I have ideas. They seem so simple individually, but if I were to make a list, you might understand how incredibly insane are the expectations that roll around in my head.
Ok, lets give it a try . . .
I want my kids to: behave, respect, obey, be kind, get good grades, be praised by their teachers, get along with everyone, fit in, excel, be honest, be virtuous, perform, be organized, be clean, be observant, be empathetic, be helpful, be understanding, share, express feelings, be happy all day, take long naps, sleep in, go to bed early, be calm, have healthy perfect bodies, honor, pretend, be accountable, be creative, be clean, have fun, take life seriously, be spontaneous, plan ahead, be daring, be safe, and carefree.
I am a walking contradiction. I want perfection, but I want them to just be kids. I want them to have fun, but I want them to take me seriously. I have these grand expectations that my children will become perfect . . . and once they do—that is when parenting will become easy.
Expectations are what fail us—not people.
What if I just expected my family to be human? Would it be easier to love them if I just made a plan in my head that they might mess up? Would I better be able to step up to the challenge when I received a negative email from a teacher if I lowered my expectations of their perfection? If I saw their imperfections as reminders of their need for love, instead of flaws . . . would I better be able to be God’s hand in their life?

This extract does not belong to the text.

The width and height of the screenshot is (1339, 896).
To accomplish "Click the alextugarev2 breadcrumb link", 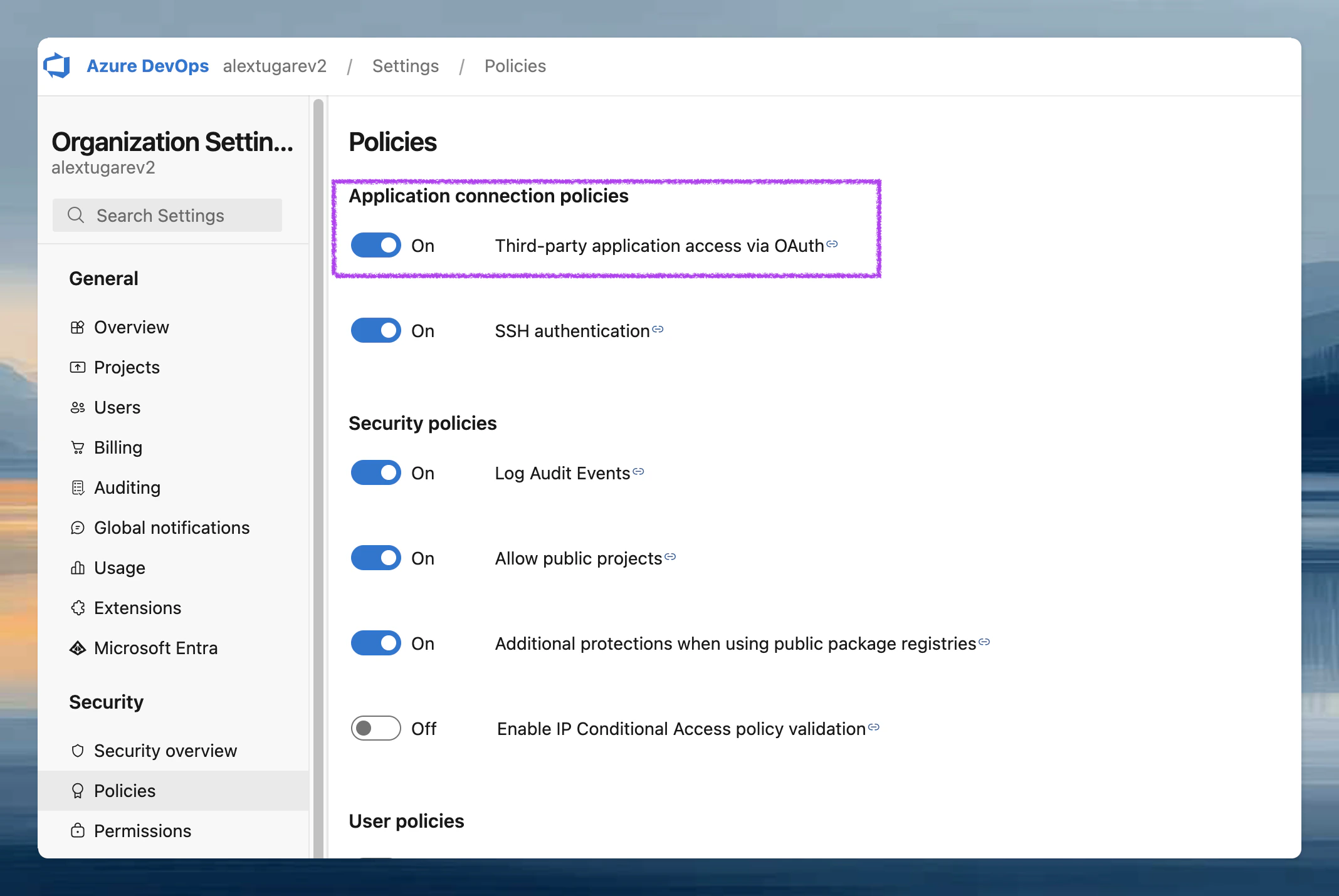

So lets ask ourselves: Is our fear, selfishness, or our expectations of what should be, stopping us from being who we really could be? Are we putting our spouse and children at the bottom of our priority lists? Is that really where they should be?
I can tell you this much . . . for all the times we personally have thought that we deserve so much more—maybe we should have been saying it about all the people who have patiently felt that about us.

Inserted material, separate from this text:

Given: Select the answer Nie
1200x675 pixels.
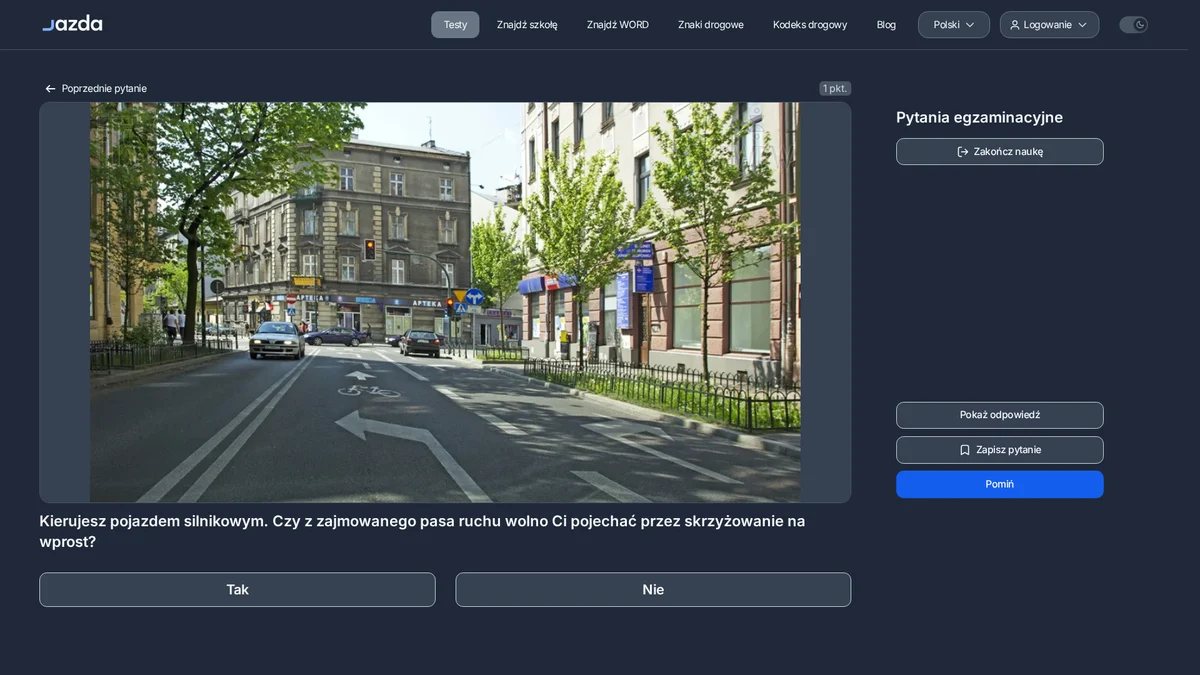Looking at the screenshot, I should [653, 590].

Does your family deserve more of you? . . . then what are you going to do about it?
I know for a fact mine do. So, I am sure not supposing that I can drop all other responsibilities and activities that I have in my life. What I am proposing is that we find ways to make our children (and our spouses for that matter) part of them. And not an idealistic version of what we want them to become—them . . . the way they are now.
When they are on our priority list, we will better be able to enjoy taking care of them. We will began to forget about the times that they felt like a burden, and see the joy that they bring. Joy doesn’t come when the destination of normalcy is reached. It comes when we realize that we will no longer leave room for selfishness, fear, and expectations.
We can chose to take a stand against these lies in our lives. Once we do, the dreams we had long ago about a distant “perfect” family can be reached. Not because anything around us will change, but because we will.